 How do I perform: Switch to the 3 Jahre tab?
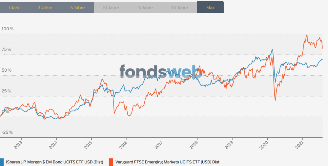[45, 8]
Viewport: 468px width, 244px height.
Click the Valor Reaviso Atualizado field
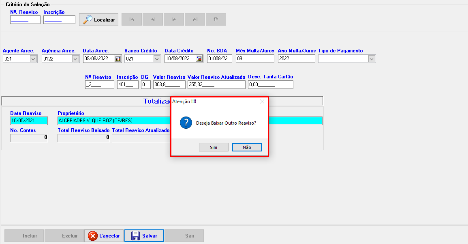[x=216, y=85]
■ ■ ■
Task instructions:
Please rewrite all the entries with "field" changed to "input box" and everything else kept the same. Omit the pictures from your version.

Exercise response:
 How do I perform: Switch to the 3 Jahre tab?
[45, 8]
Viewport: 468px width, 244px height.
Click the Valor Reaviso Atualizado input box
[x=216, y=85]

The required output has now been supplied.